Claire Rudolf Murphy

Children of Alcatraz – Author Q&A

Students Ask Claire…

What was your favorite part of writing Children of Alcatraz?

I loved discovering the entire history of the island, not just the federal prison era. I was especially fascinated by the Indian Occupation and how the kids on the island were witnesses to a powerful protest.

 

Did the book turn out the way you wanted it to?

Yes, at first I had more information and my editor kept urging me to cut it down. I resisted, but now I am glad because all the photos really add richness to the book and invite readers in.

 

What do you think Alcatraz should be used for today?

Oh, I don’t think there would be any way to shut it down as a national park. It is the most visited historical site in the country. I just wish more of the funds collected for the tour and boat ride could be used to preserve the island and its historical sites. There is so much wear and tear because of 1.8 million people tromping the grounds every year.

 

What do the children of Alcatraz think the island should be used for?

I think that varies, depending on what era they lived there. The military and federal prison kids seem to want it to remain an historical site. I’ll bet the Indian kids would have liked it to have been set up as an Indian center or college, as proposed during the Occupation.

 

How do the children of Alcatraz feel about the prisoners’ escapes?

Many of the children during the federal prison era say now that they didn’t pay that much attention to the prisoners. They would see them on garbage duty around the island, but other than that they lived separate lives except on Christmas, when they sang carols outside the prison or in the early days when they watched movies on Sunday night up in the chapel on top of the prison. They watched the same show the prisoners had seen in the afternoon.

When there was an escape, the siren blasted all over the island. But usually the prisoners were found within minutes, except for the 1946 siege and the 1963 escape featured in my book. The children trusted that their fathers, the guards, could handle anything.

 

If you were Native American in 1969, would you go to the protest on Alcatraz?
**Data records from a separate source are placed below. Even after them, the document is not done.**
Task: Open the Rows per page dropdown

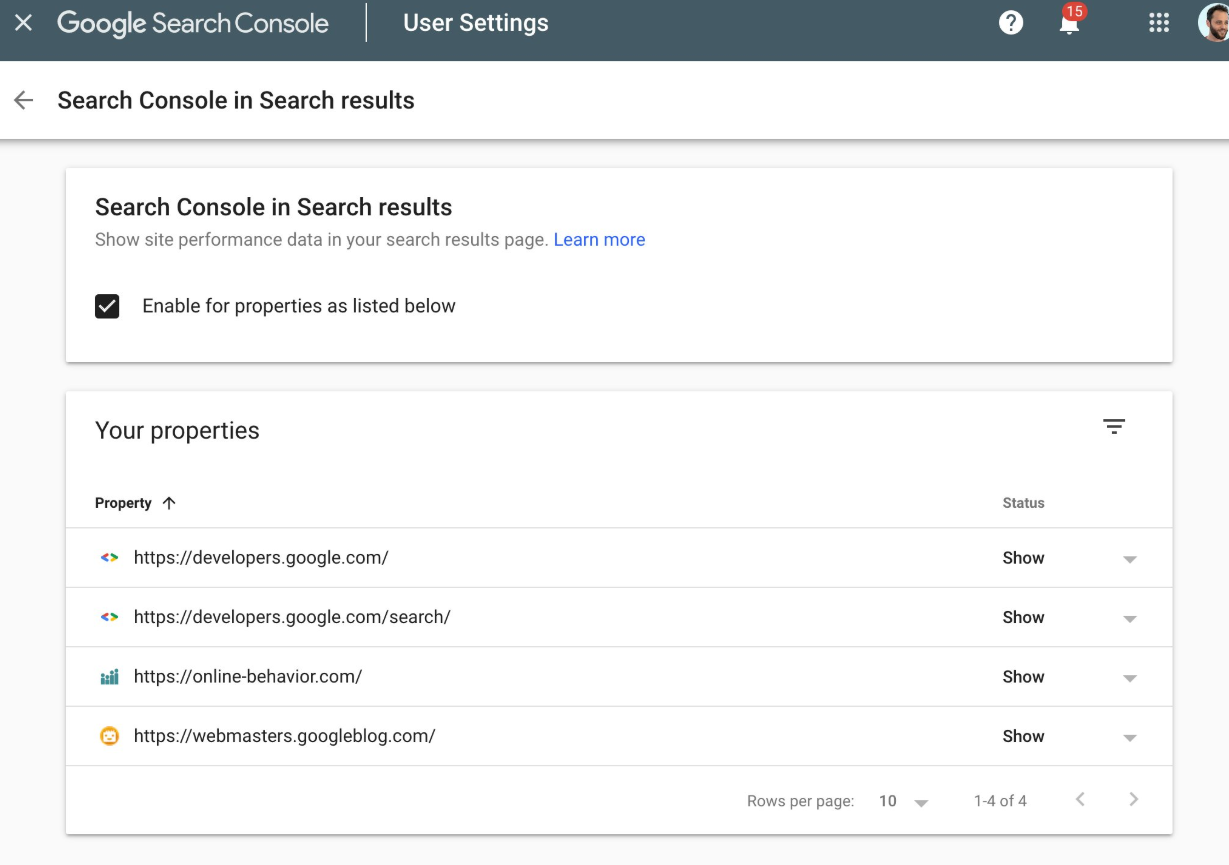Action: pyautogui.click(x=900, y=800)
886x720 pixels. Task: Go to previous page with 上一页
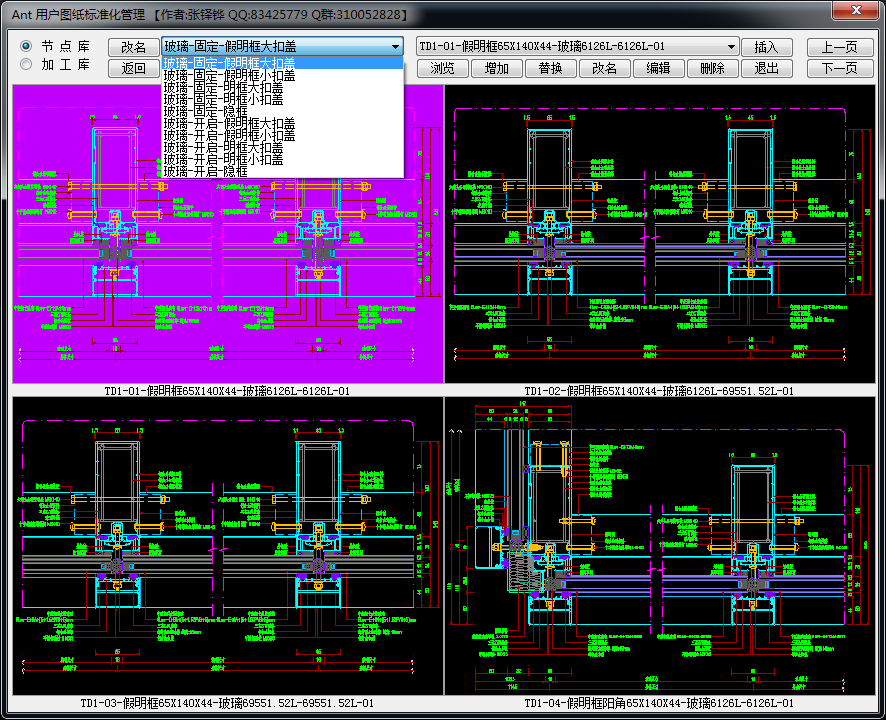(839, 47)
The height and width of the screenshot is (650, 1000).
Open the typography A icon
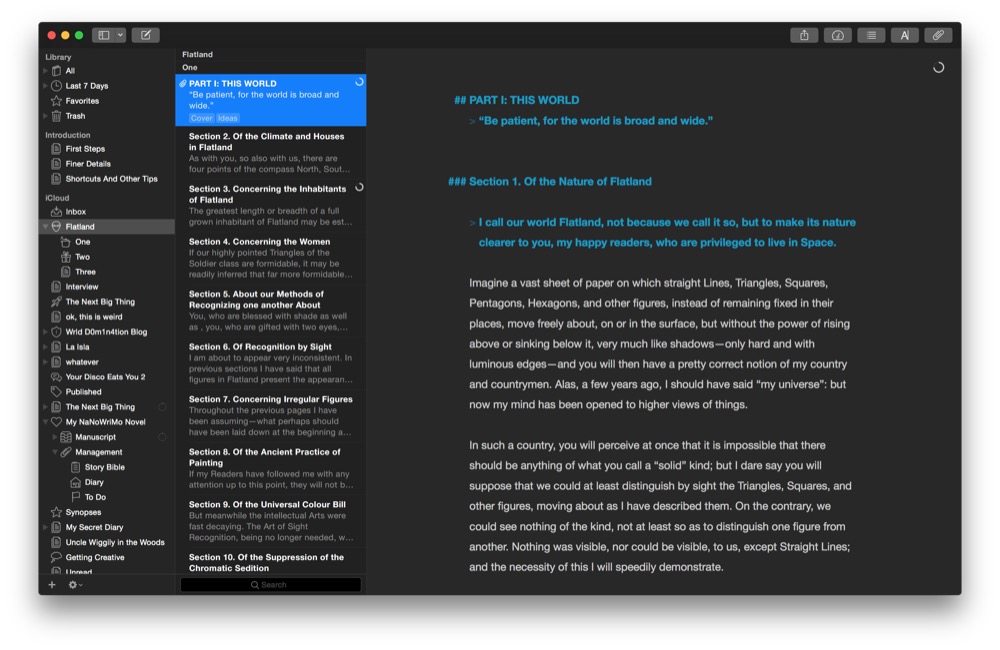click(904, 36)
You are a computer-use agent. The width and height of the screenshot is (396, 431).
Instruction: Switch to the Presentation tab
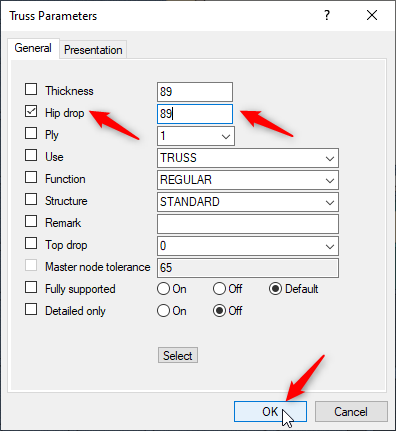click(93, 50)
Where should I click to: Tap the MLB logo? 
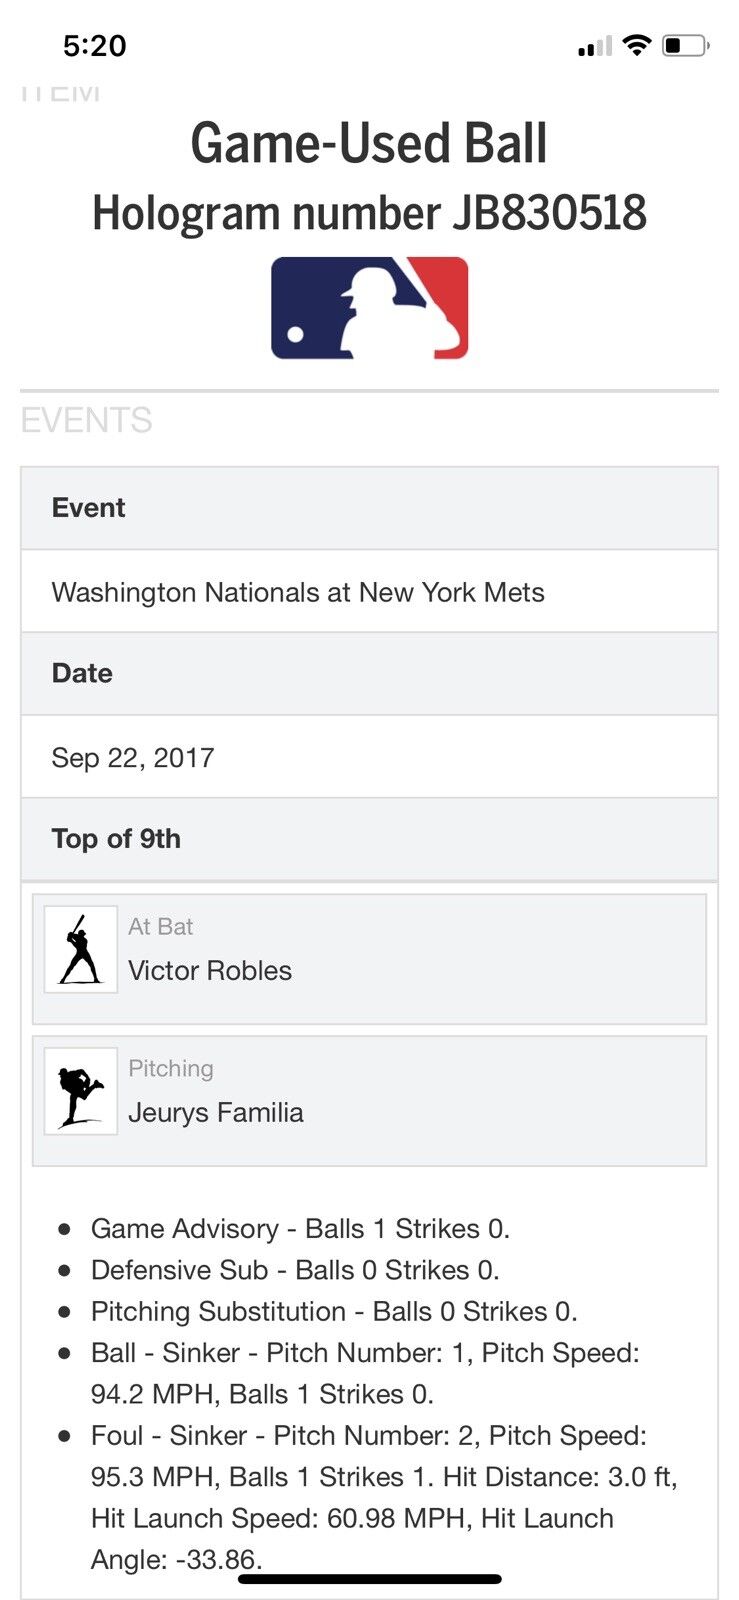pos(369,308)
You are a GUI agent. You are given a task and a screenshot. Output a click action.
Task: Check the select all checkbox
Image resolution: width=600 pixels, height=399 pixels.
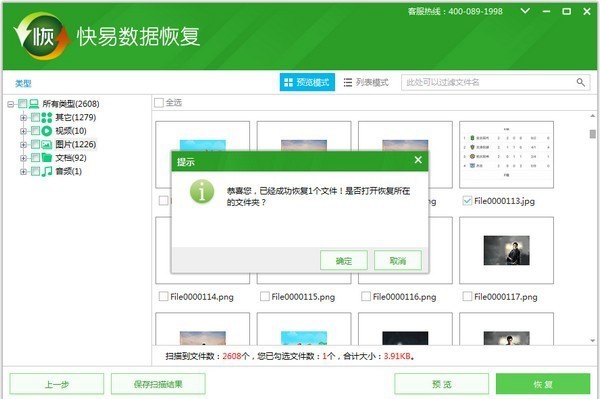pos(159,103)
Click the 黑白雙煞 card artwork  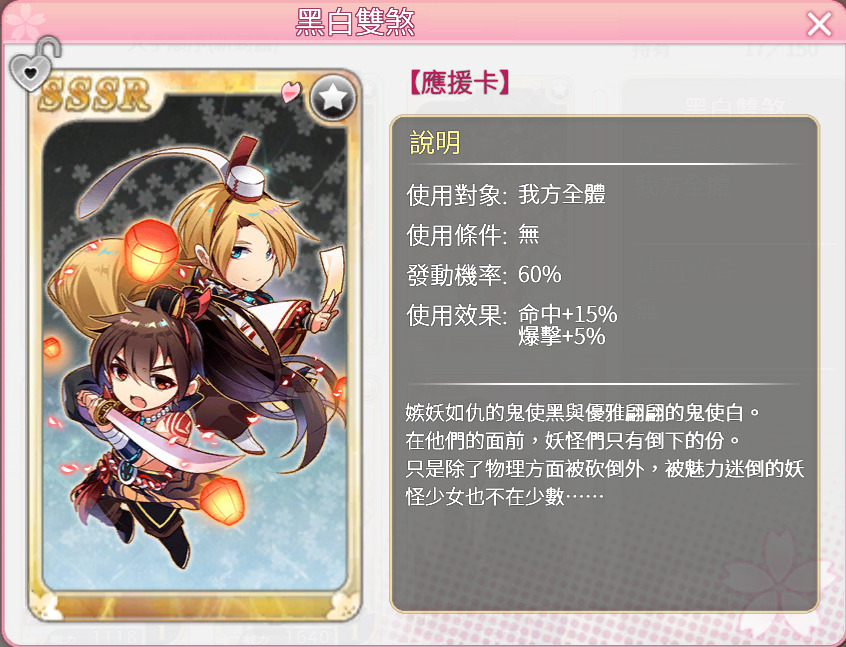pos(194,345)
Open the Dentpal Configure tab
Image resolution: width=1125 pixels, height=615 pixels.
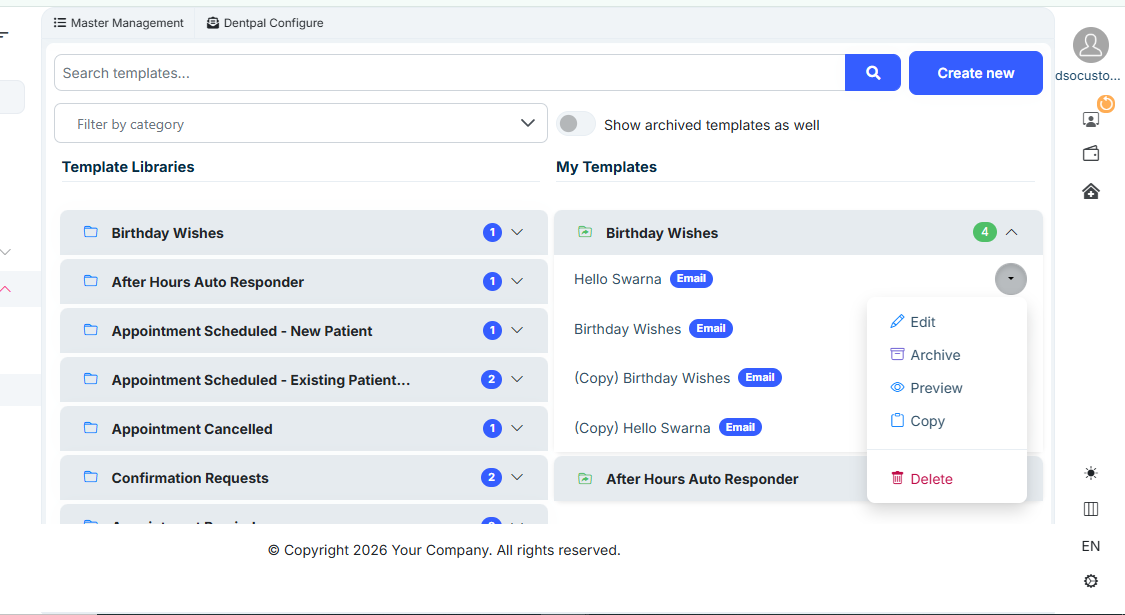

I surely hope that I would have heard about it from my reservation or wherever I lived, and made the trip. It was a powerful experience for the over 16,000 Indians who visited during the eighteen-month protest.

 

Who do you think the island should belong to, the Indians or the Americans?

I believe the island now belongs to all Americans as an historical site. And I believe the Indians have always been Americans. They lived on this soil, thousands of years before the colonists arrived.

 

Do you think that the prisoners that escaped made it to San Francisco?

The only escaped prisoners never recovered were the Anglin brothers and Frank Morris from the 1963 escape. Prison officials and park rangers all contend that with the tides and their fitness level, the three men would not have survived. Others like to say they did. I believe that if they actually made it, the only three men to successfully escape from Alcatraz would have bragged to someone before they died. What do you think? There are many books written about the escape. Do some research and draw your own conclusion. We’ll never know for sure.

 

What is your favorite place on Alcatraz?

I’d have to say the parade ground on the second level, looking across the bay at San Francisco. I an imagine kids playing baseball or riding their bikes. I can pretend to be a teenager holding hands with her boyfriend who is an island kid, too, or maybe visiting from the City.

 

Do you know what happened to that diamond that is rumored to have been under the island?

I do not, nor whether there really was an actual diamond. It could be a symbol of the richness and value of this special island as a place of healing. I love the name Diamond Island, don’t you?

 

When you read your own book, do you wish you’d done anything differently?

Always. We’re not perfect human beings, so little things slip through. But this book was researched and then written over a span of seven years, so I was very thorough and I am very pleased with the final result.

 

Would you like to have been a kid on Alcatraz? If so, during what era?

What a great question! Absolutely. in any of the eras, I’m not picky. Such an amazing place to live. Author Beverly Cleary says, “Give yourself the gift in writing, what you don’t have in your own life.” I had a great childhood in Spokane, but got to be a kid on Alcatraz by writing their fascinating stories.

 

Did the children of inmates ever visit?

No, the warden thought it was too dangerous, even though kids lived on the island . . . only one I featured in the book was able to – see page 35 Mark Sobell. He hated going there.

 

Why did you choose to write this book?

I just couldn’t believe that kids would be part of a place that I thought was so scarey. Turns out it wasn’t.

 

What were the ups and downs of writing this book?

Will anyone want to read it, I wondered while writing it. Would an editor be willing to publish it? Later some people got hurt that they weren’t featured in the book. Hundreds lived there and I couldn’t mention them all in the book.

 

What was the coolest fact that you discovered?

That the protest of the American Indians helped change the law. President Nixon ended the law that was forcing Indians to be moved off the reservations and into cities. This might not seem cool. But at my age, the knowledge that protests can make a difference is way cool.